Después del fracaso que acababa de apuntarme, lance que había arruinado mi noche del sábado, no puede decirse que me sintiera demasiado bien dispuesto en relación con el sexo opuesto. Aspiré una profunda bocanada de aire, busqué la llave y me metí en casa sin pararme a pensar si la chica podía estar o no en algún lugar del jardín. Ni busqué ni me puse a dar voces, sino que cerré la puerta tras de mí, me metí en la cocina y comencé a prepararme un café.
La verdad es que no esperaba que la chica se hubiera quitado de en medio.

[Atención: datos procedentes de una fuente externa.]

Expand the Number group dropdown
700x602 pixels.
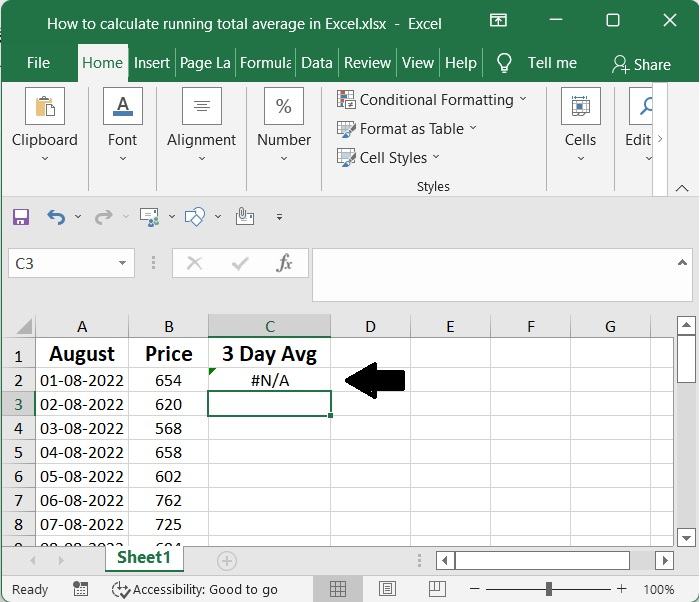pos(284,158)
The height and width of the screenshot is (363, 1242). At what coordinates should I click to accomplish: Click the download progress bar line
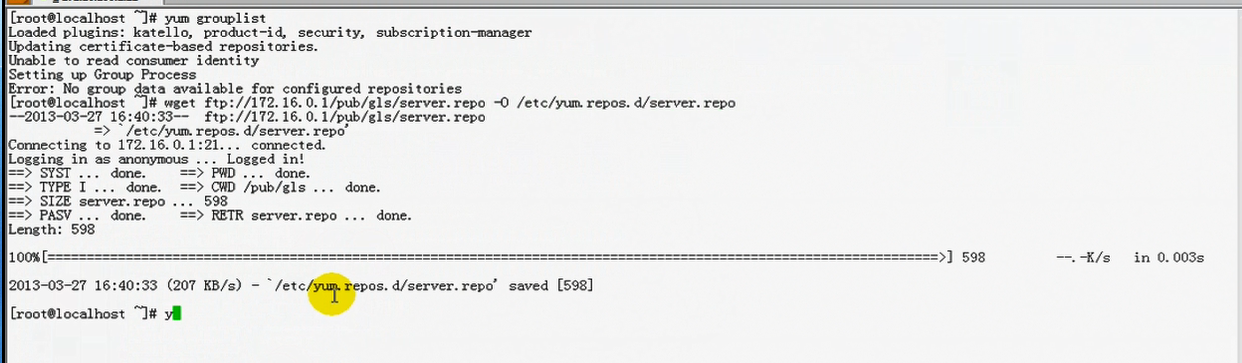click(x=605, y=258)
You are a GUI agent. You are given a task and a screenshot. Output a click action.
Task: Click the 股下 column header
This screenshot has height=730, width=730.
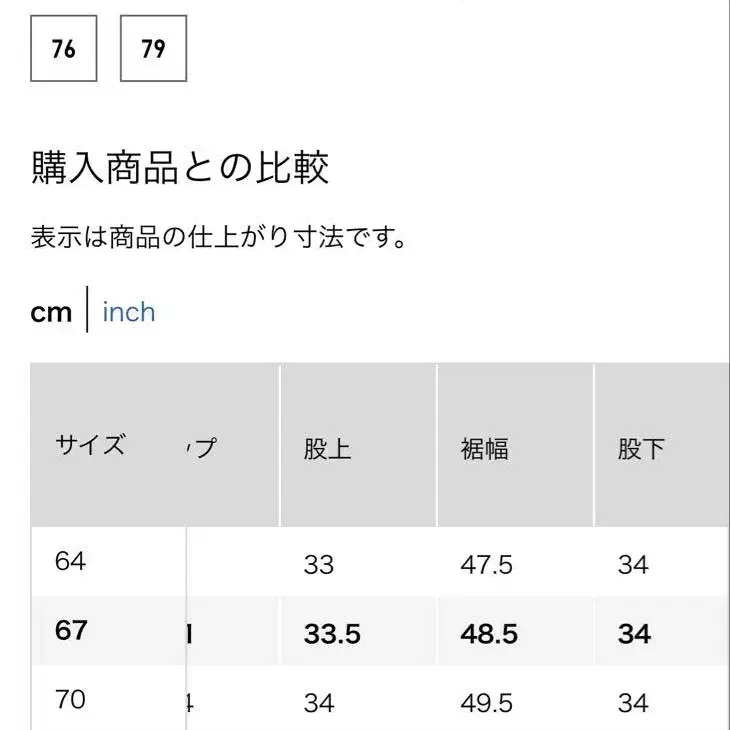(x=640, y=449)
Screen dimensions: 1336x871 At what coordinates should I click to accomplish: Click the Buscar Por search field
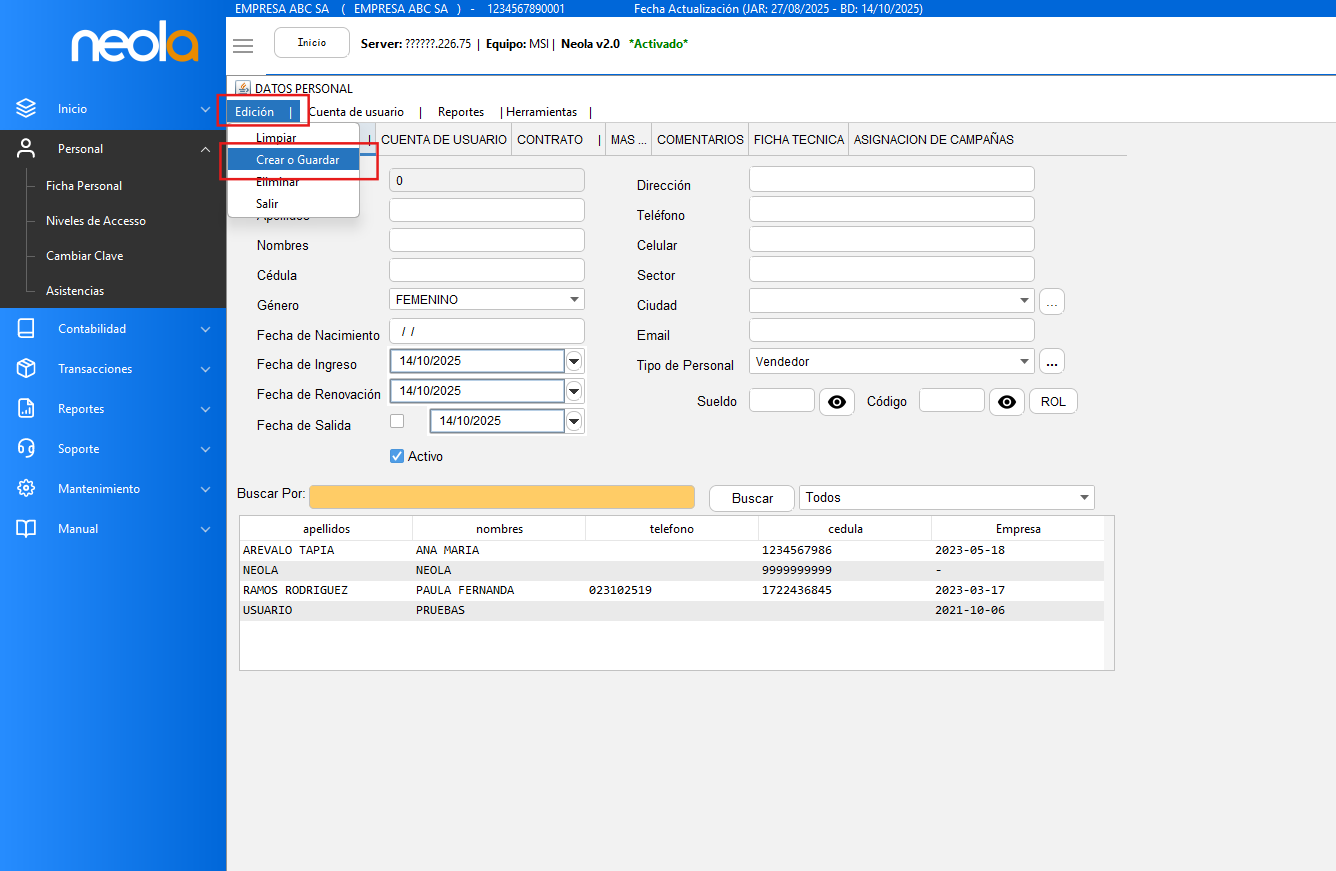[501, 497]
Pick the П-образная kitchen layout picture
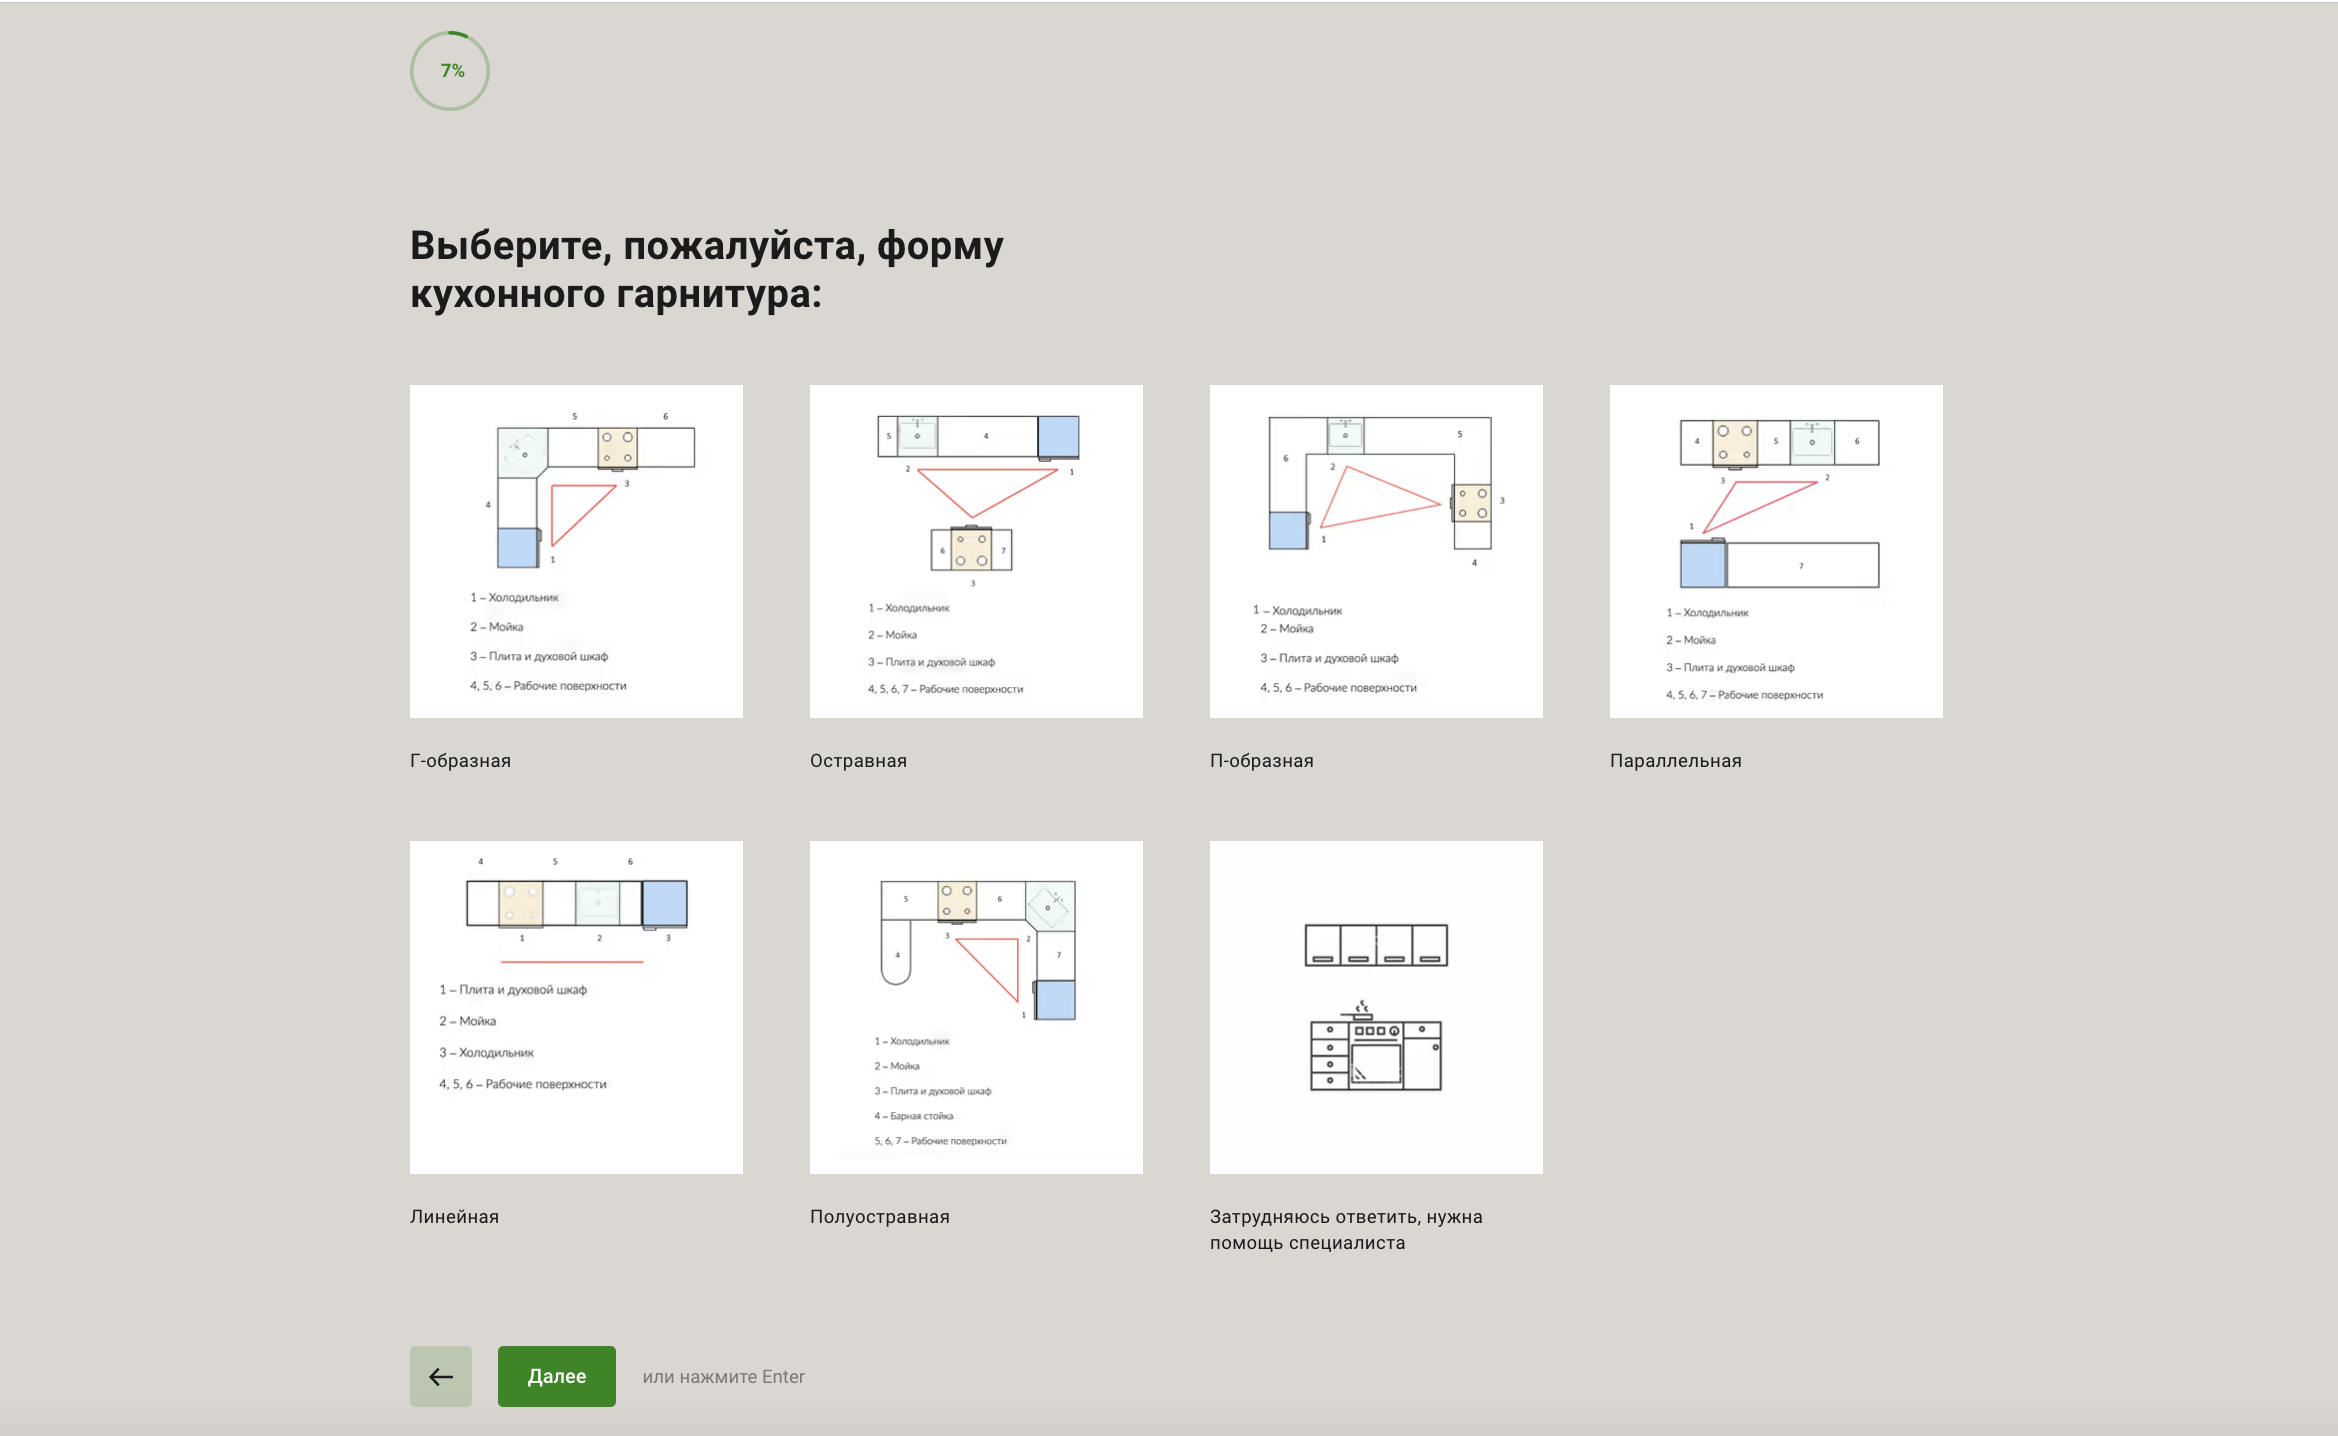This screenshot has width=2338, height=1436. [x=1376, y=550]

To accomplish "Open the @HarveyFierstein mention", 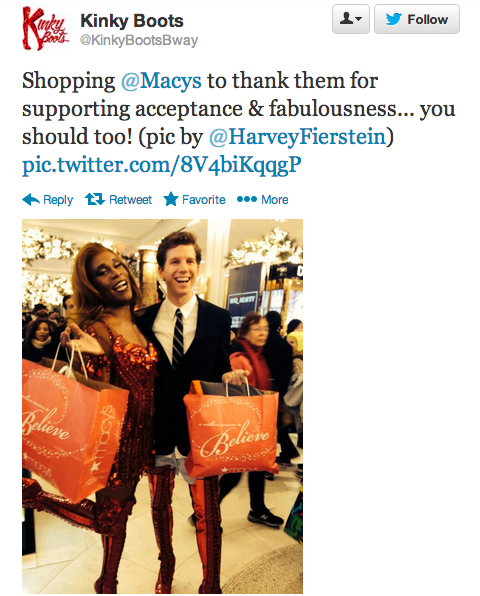I will [x=298, y=136].
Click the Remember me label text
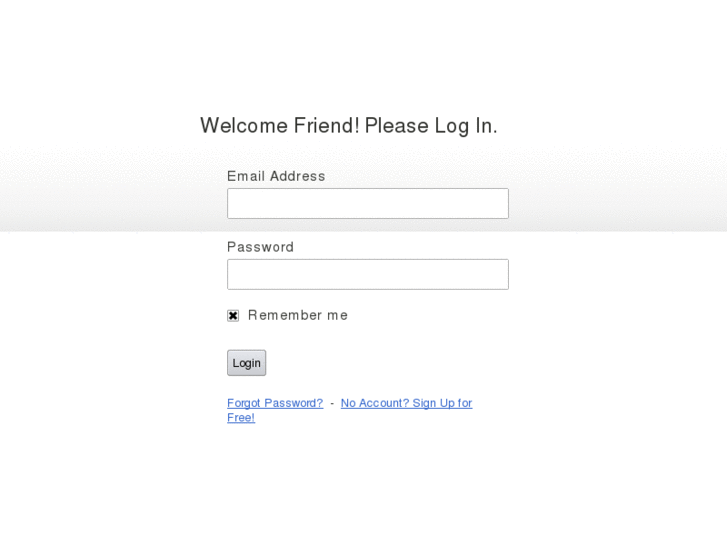Viewport: 727px width, 545px height. click(298, 315)
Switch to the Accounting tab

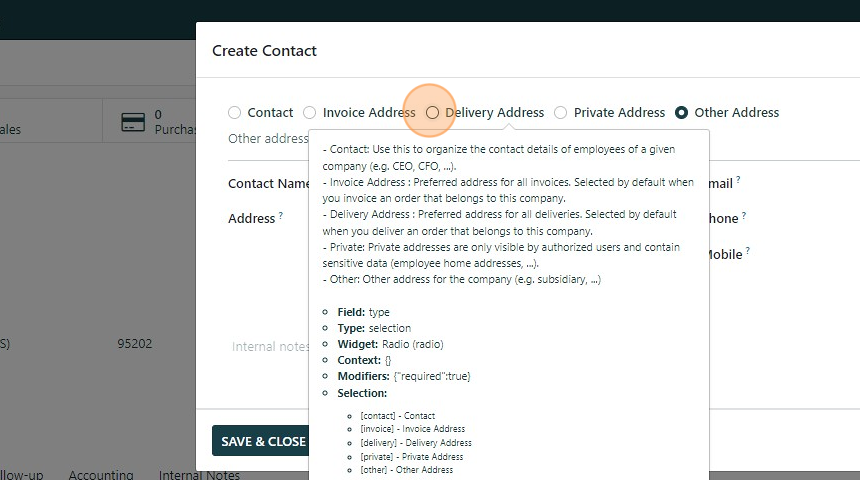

Si, por la razón que fuera, no me había visto entrar, era seguro que ahora vería las luces. En cualquier momento podía llamar a la puerta, por lo que yo debía estar mentalmente preparado para resistirme a su llamada. El inconveniente era que mi resistencia presentaba bastantes fallos ante las tácticas que ella solía desplegar y sabía que, si no respondía a su llamada, me pasaría el resto de la noche preguntándome cómo iba a arreglárselas para dormir al raso, perdida en aquel remoto rincón de Berkshire, un sábado por la noche.
Mi imaginación comenzó a recorrer caminos morbosos. Me imaginé declarando ante un tribunal de Reading y esforzándome en explicar por qué motivo me había empecinado en cerrar la puerta de mi casa a una muchacha de visita en Inglaterra, muchacha a la que yo conocía, que me había ayudado a cambiar una rueda del coche nada menos que el día anterior y que no me había pedido otra cosa a cambio que un civilizado intercambio de impresiones. Y, por otra parte, una muchacha que, a consecuencia de mi falta de hospitalidad, había tenido que echarse a la carretera, parar una furgoneta cargada de músicos borrachos que habían abusado sexualmente de ella y que, después, la habían arrojado de nuevo a la cuneta desde el coche en marcha causándole una fractura de cráneo de fatales consecuencias. Incluso veía a sus padres, llegados de Waterbury, Connecticut, que habían acudido para el entierro, los ojos enrojecidos por el llanto y que, de pie al otro lado de la sepultura, clavaban en mí unos ojos incapaces de comprender que un ser humano pudiera tener tan mala entraña como yo.
Para cortar aquella cadena de imágenes que no conducían a nada, puse en marcha el televisor y ante mis ojos apareció la figura de un obispo leyendo el sermón. Aquella imagen me pareció tan oportuna que solté una carcajada. ¡Por el amor de Dios! (como acababa de decir el obispo), ¿de qué podía quejarme si, justo cuando una chica acababa de darme un puntapié, tenía a otra esperando al otro lado de la puerta?
Eliminé al obispo, tomé un sorbo de café y consideré las opciones que se me ofrecían. Era ya medianoche, si Alice Ashenfelter había venido a visitarme, era indudable que había planeado pasar la noche en mi casa. Estoy seguro de que habrán oído hablar de las costumbres avanzadas de los años sesenta, pero créanme si les digo que, para Reading y para el año 1964, la chica se adelantaba mucho a los tiempos.
¿Había venido hasta aquí atraída por mi encanto viril? Cierta vez alguien me había asegurado que había mujeres que se sentían fuertemente atraídas por los lisiados -¿quién era yo para poner objeciones a sus gustos?-. De todos modos, aquél era un extremo que estaba por confirmar, porque hasta aquel momento siempre había considerado la afirmación un desvarío de algún tipo poseedor de una pierna ortopédica.